Data logger is an electronics instrument that records measurements of all types at set intervals over a period of time. Data logger also can record a wide variety of energy and environmental measurements including temperature, speed, light intensity, pressure, electric currents and more. The characteristic of a data logger is the ability to take sensor measurements and store the data for future used. This is how data logger works, a data logger works with sensors that then will convert physical phenomena and stimuli into electronic signals such as voltage or current. These electronics signals are then converted or digitized into binary data. The binary data is then easily analyzed by software and stored on a PC hard drive or other form of storage like memory card and CDs.

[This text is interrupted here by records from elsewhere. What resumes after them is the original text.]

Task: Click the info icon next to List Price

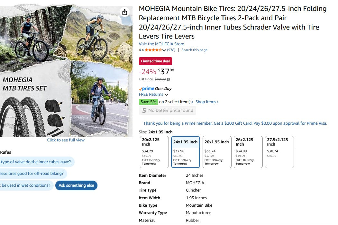Action: click(169, 79)
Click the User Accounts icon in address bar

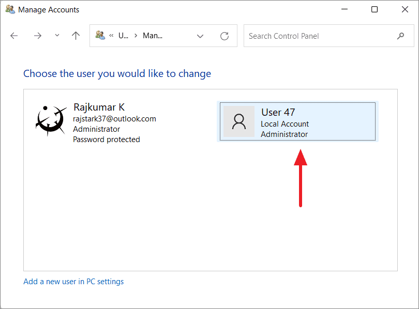[100, 36]
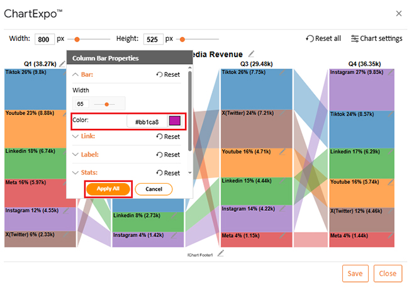
Task: Click the pencil icon next to Q1 header
Action: 62,64

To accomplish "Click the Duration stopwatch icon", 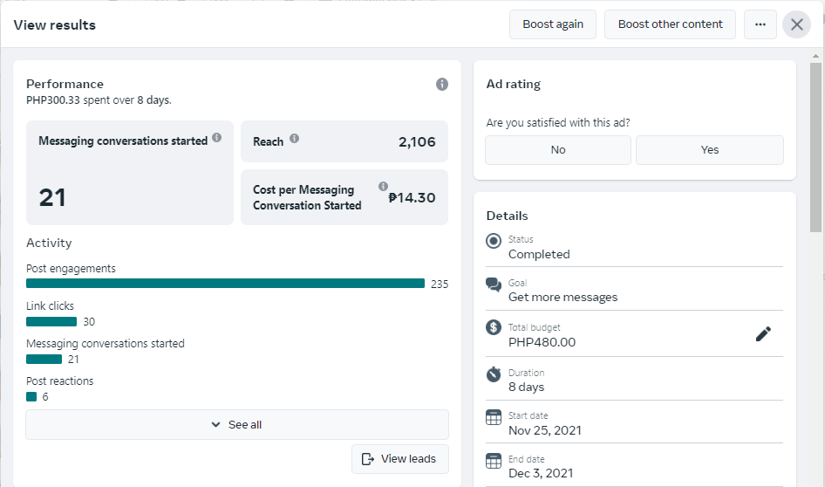I will coord(494,374).
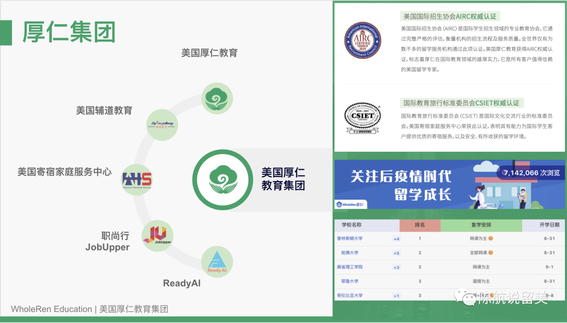Open the ReadyAI logo circle
This screenshot has height=323, width=567.
coord(217,262)
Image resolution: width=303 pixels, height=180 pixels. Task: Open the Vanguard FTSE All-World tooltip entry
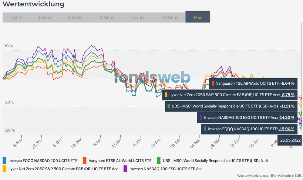(253, 83)

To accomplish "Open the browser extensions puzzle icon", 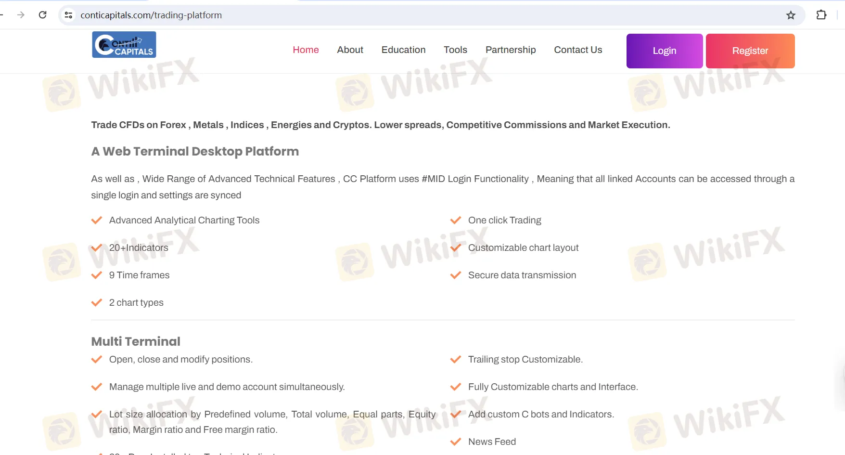I will click(x=821, y=15).
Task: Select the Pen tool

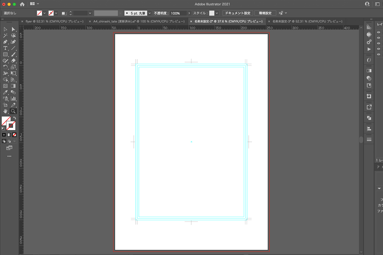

While we talking about data logger, data logging is the process of using a computer to collect data through sensors, analyze the data and save and output the results of the collection and analysis. Data logging is also implies the control of how the computer collects and analyzes the data. It is commonly used in scientific experiments and in monitoring systems where there is the need to collect the information faster than we do it manually especially when the experiments need accuracy. Figure below shows the complete data logging applications elements. 



A data logger has an additional recording and storage facilities. It can store readings from events taking days or week to unfold. Afterwards, the computer can read the data from it. There stand alone devices can often record data at high speed for example they can record the flicker of a lamp and take 100’s of readings in second. The data logger has buttons to start and stop according as well as an independent power supply. The buttons allow us to alter the recording speed when the recording would start. The data logger may have an LCD display to monitor what it is doing. In nearly every system that find, data logging sensors plug into a box. The sensor send its ‘readings’ to the box and informs it which type of sensor it is. The sensor identifies itself using pins on the sensor plug while some systems place a resistor across the pins and use its value to identify it. Others sensor have a PIC chip which ‘tells’ the data logger all it needs to know. Some sensors have their own power supply but the best derive all their power via the interface. Some devices get all their power through a USB connection o Parallel port and these tend to be the most reliable. The interface box has a circuit that converts an analogue sensor signal to a digital signal. It also has a way communicating with the computer and most systems use ‘serial’ communication. Serial connections are compatible with almost every type of computer. While this is not fast communication, they transfer data fast enough for most purposes. If we want to show sound waves with these data loggers, we can record the sound at high speed and transfer the data to the computer afterwards. Data logger can collect readings independently of the computer, allows results collected in the lab to be downloaded to the lab computer, can be set to start recording during the night, record very fast, can be set to start recording at a certain sensor reading and can store the results of many experiments. Data logger has a rechargeable battery and uses alkaline batteries.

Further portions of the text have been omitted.